**What you will do:**
Return every line of the data below that contains the string "computer", treating uppercase and lowercase letters as distinct.

Items stored in a collection:
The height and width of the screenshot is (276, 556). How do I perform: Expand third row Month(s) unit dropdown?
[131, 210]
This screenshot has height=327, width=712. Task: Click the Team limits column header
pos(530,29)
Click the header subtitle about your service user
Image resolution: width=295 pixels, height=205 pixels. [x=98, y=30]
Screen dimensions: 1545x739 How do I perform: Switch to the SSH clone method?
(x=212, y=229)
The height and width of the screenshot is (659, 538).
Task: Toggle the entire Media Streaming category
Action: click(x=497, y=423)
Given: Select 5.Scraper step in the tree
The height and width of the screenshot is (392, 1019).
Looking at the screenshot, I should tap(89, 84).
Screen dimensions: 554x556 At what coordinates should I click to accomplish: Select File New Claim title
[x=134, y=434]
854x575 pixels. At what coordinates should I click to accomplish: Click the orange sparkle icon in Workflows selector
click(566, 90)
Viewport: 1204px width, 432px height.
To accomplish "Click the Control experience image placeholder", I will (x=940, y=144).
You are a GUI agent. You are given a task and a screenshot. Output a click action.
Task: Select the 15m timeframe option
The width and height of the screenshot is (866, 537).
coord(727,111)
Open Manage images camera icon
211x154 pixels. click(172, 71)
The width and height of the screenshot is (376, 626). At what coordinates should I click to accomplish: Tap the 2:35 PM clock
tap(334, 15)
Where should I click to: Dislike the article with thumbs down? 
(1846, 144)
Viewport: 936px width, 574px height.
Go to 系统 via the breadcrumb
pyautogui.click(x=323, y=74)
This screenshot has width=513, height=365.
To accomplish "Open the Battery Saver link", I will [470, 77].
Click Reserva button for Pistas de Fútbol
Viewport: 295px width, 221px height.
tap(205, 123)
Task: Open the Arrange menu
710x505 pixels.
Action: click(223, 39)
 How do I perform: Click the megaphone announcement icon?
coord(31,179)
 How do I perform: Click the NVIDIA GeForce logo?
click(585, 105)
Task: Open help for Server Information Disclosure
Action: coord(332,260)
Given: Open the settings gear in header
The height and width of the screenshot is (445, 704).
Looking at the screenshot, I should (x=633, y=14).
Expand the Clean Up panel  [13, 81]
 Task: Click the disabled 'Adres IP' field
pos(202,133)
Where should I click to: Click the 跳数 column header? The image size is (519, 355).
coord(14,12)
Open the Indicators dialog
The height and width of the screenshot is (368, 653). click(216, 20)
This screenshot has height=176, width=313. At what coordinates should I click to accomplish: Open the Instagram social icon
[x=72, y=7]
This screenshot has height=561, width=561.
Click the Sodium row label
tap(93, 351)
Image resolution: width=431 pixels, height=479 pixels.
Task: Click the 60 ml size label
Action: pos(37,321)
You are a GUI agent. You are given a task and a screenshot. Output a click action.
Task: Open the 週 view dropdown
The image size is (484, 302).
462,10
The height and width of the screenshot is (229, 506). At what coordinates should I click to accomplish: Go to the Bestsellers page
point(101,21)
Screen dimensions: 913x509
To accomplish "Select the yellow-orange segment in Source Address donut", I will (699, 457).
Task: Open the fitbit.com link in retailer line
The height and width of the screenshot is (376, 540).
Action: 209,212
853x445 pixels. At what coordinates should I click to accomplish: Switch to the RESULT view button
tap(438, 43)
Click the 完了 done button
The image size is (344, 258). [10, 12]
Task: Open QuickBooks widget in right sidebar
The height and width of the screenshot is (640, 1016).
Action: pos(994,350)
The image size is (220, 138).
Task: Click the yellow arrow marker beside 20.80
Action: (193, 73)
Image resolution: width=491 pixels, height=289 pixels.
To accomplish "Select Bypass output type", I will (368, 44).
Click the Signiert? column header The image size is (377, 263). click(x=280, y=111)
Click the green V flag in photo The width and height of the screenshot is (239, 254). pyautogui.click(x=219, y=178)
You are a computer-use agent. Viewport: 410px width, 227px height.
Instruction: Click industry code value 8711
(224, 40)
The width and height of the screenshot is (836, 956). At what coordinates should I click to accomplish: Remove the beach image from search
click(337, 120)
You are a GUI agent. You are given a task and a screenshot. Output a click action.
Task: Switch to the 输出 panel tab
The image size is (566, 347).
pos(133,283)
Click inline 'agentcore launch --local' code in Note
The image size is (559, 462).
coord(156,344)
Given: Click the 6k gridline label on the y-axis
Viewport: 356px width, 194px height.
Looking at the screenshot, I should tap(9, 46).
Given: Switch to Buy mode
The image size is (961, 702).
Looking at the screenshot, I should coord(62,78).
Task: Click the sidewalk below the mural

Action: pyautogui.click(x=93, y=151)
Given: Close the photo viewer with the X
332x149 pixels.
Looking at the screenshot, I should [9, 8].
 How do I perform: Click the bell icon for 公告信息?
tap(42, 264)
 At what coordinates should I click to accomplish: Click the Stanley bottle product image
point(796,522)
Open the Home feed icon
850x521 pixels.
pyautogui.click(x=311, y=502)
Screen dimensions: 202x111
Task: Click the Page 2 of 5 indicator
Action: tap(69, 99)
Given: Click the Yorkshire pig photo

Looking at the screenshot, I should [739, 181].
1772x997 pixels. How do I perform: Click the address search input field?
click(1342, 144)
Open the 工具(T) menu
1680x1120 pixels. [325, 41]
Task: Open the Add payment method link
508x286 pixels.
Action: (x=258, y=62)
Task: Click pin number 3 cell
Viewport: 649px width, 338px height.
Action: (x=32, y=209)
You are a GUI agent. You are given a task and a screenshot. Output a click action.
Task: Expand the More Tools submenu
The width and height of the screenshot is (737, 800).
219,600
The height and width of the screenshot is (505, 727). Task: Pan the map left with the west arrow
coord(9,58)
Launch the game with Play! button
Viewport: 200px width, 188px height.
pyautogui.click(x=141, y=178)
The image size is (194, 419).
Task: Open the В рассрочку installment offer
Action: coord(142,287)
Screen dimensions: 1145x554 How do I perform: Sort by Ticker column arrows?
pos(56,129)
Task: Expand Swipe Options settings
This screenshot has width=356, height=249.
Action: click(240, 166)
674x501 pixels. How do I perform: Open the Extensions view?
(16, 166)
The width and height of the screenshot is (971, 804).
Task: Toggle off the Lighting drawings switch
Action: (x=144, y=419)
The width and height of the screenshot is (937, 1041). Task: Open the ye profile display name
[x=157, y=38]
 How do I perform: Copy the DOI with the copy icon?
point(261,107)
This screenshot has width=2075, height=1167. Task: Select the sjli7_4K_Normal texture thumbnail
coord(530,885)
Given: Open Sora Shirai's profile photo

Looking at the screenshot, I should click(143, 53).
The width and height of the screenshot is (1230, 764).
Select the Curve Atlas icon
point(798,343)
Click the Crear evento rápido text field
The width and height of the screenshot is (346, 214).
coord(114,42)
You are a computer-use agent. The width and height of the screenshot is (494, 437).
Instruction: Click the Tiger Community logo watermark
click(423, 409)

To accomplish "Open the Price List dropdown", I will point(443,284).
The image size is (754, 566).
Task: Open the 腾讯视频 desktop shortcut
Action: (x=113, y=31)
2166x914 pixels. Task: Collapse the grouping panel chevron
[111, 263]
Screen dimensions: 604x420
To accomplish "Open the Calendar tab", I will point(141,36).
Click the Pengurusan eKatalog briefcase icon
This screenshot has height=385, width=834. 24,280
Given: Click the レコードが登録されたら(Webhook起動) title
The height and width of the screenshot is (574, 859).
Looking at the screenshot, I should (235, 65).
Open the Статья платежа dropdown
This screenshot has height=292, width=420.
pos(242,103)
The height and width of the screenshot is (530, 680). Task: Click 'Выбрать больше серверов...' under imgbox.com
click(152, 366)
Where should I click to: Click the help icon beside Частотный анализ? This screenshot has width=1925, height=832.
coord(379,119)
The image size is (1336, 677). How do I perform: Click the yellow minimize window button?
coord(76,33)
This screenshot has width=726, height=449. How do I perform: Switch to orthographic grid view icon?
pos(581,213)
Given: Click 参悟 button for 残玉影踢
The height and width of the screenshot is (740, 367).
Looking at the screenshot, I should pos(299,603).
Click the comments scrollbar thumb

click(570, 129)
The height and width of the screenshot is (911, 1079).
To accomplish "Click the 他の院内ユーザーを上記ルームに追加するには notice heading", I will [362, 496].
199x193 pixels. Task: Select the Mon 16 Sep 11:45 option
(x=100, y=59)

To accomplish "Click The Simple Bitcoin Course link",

**Answer:**
You are a computer-use agent. Viewport: 410px width, 227px height.
You are a computer-use agent. The width and height of the screenshot is (494, 437).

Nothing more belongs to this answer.